The coking propensity of each sample resid and resid/gas oil mixture was determined from OCFTs, measured using the coking propensity test method and apparatus described in International Publication No. WO 01/53813, incorporated herein by reference in its entirety for all purposes. The test method measures the propensity of liquid feedstocks to form coke when heat and pressure are applied. The test apparatus comprises a container or reactor outfitted with a heater cartridge having a hot zone for heating liquid feedstock, a liquid thermocouple to measure the temperature of the liquid feedstock, and a heater thermocouple for measuring the temperature of the heater cartridge hot zone. During measurement of coking propensity, a thermocouple located inside the cartridge is controlled at constant temperature. As coke forms or solids deposit on the surface of the heater, an insulating barrier is formed which reduces the power required to maintain the desired constant cartridge temperature. The time to decrease the power required to maintain the heater at the desired temperature determines the propensity for coking of the liquid feedstock.
Sample Preparation
Hydrotreatment of gas oils was carried out using a hydrotreater pilot plant. Gas oils were fractionated in the laboratory at 2 mm Hg in a D-1160 apparatus.

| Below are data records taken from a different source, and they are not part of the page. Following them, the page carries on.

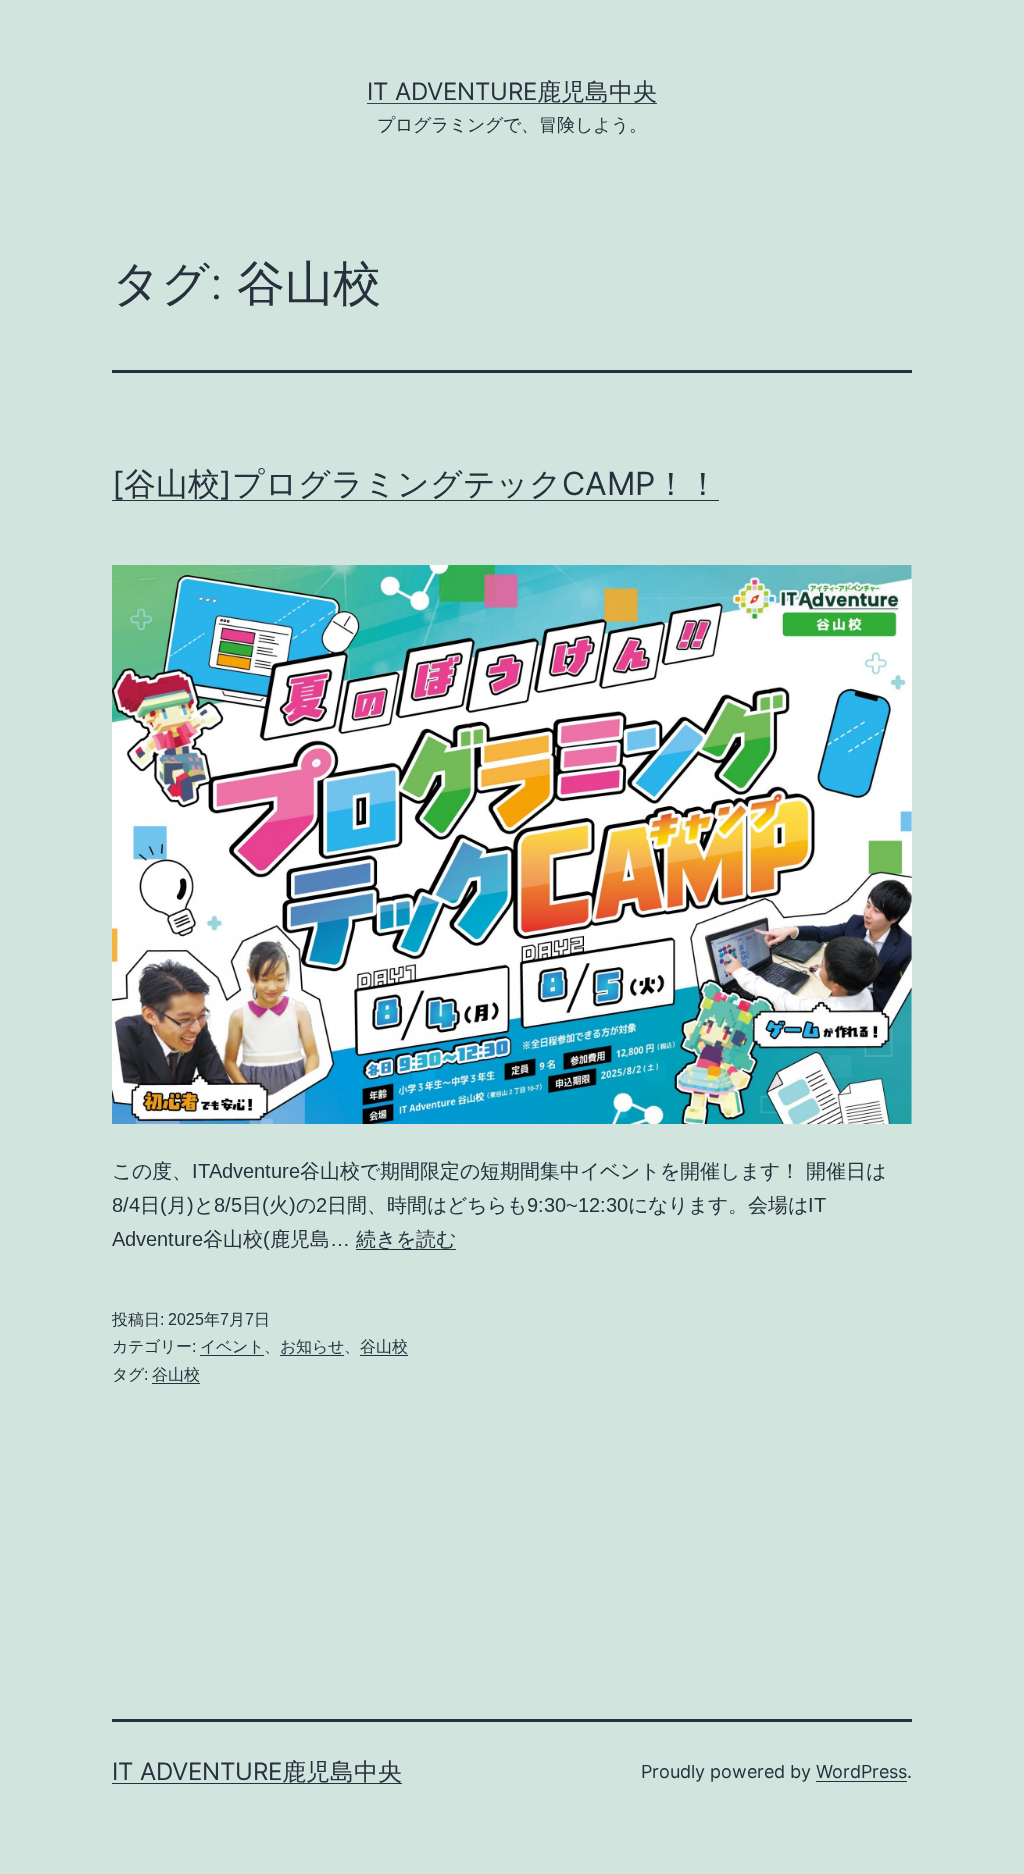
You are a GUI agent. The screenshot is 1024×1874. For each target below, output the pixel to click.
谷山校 (384, 1346)
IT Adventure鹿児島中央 (512, 91)
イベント (232, 1346)
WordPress (861, 1771)
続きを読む (406, 1239)
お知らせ (312, 1346)
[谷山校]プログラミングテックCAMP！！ (415, 483)
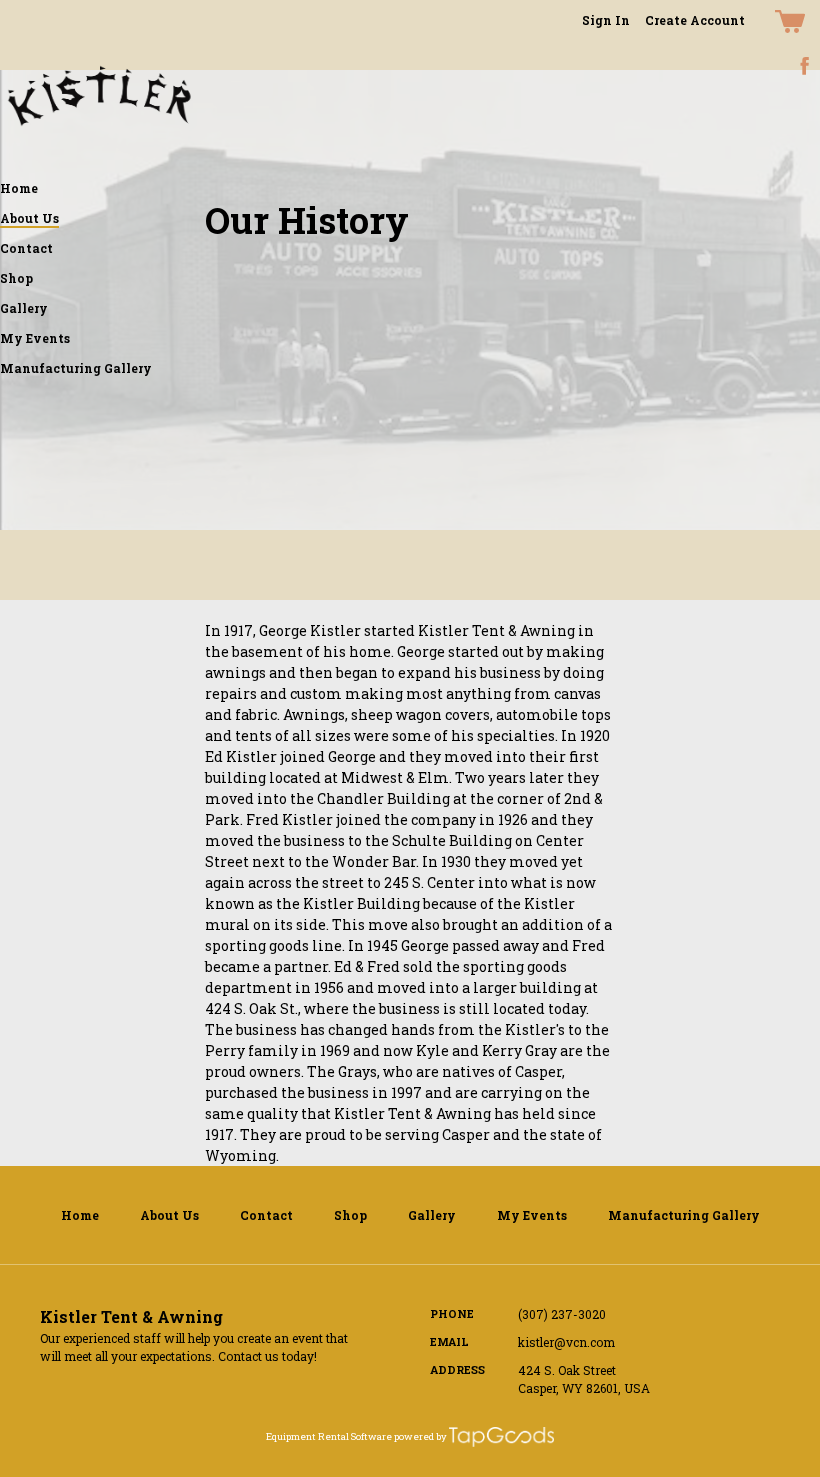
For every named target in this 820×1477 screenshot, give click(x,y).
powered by (420, 1436)
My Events (35, 338)
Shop (16, 278)
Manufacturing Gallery (76, 368)
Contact (26, 248)
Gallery (24, 308)
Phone (452, 1313)
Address (457, 1369)
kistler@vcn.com (566, 1342)
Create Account (695, 20)
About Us (29, 218)
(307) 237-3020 (562, 1314)
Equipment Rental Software (329, 1436)
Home (19, 188)
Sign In (606, 20)
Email (449, 1341)
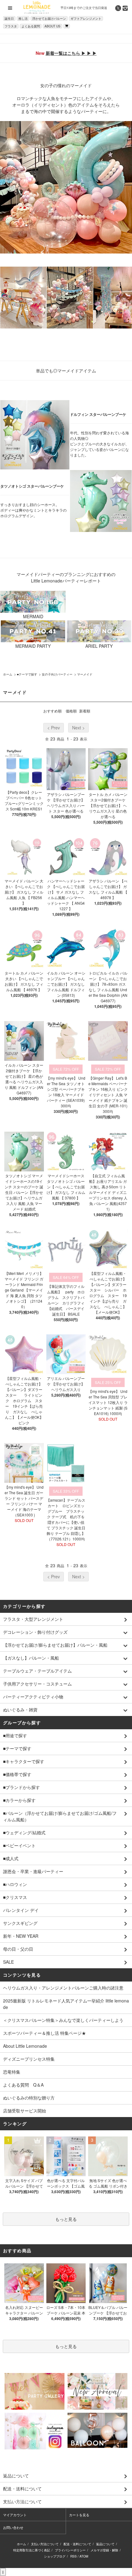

Coking Propensities of Feedstocks Modified with Various Gas Oils
A resid feedstock having physical properties as shown in Table I was tested using the coking propensity apparatus described in International Publication No. WO 01/53813. Also tested were blends consisting of about 80 wt % of the resid with about 20 wt % of each of the gas oils listed below in Table I.
The properties and OCFT data for each sample tested with the coking propensity apparatus are summarized in Table II. Because the OCFT is very sensitive to liquid temperature, the corrected OCFT for each sample is also listed. The corrected OCFT is obtained by using an Arrhenius thermal severity factor to normalize experimental data to a constant level of liquid temperature. As shown below, unmodified resids have much shorter OCFT times, and thus, higher coking propensities, than those modified with 20 Wt % aromatic gas oil or hydrotreated aromatic gas oil.
13C NMR
Coking Propensities of Feedstocks Modified with Fractionated Gas Oils
Gas oils 1 and 3 were each fractionated to produce a 750-850° F. fraction and an 850+° F. fraction. These fractions were mixed with the resid from Example 1 in a proportion of about 80 wt % resid and about 20 wt % gas oil. The properties and OCFT data for these samples are summarized in Table IV.
The data in Table IV demonstrate that the 750-850° F. fraction is more effective than the 850+° F. fraction at slowing coke formation, particularly in the case of hydrotreated gas oil #3.
Coking Propensities of Feedstocks Modified with Fractionated Gas Oils
Gas oil 6, which was less effective at slowing coke formation than the other gas oils tested in Example 1, was fractionated to produce a 750-850° F. fraction and a fraction boiling below 950° F. These fractions were mixed with the resid from Example 1 in a proportion of about 80 wt % resid and about 20 wt % gas oil. The properties and OCFT data for these samples are summarized in Table V.
Table V illustrates results similar to those of Example 2, specifically, that separating out the highest molecular weight fraction of the gas oil makes the gas oil more effective at slowing the onset of coke formation.
The foregoing description of preferred embodiments of this invention is intended to be illustrative and is not intended to impose any limitations on the scope of the invention.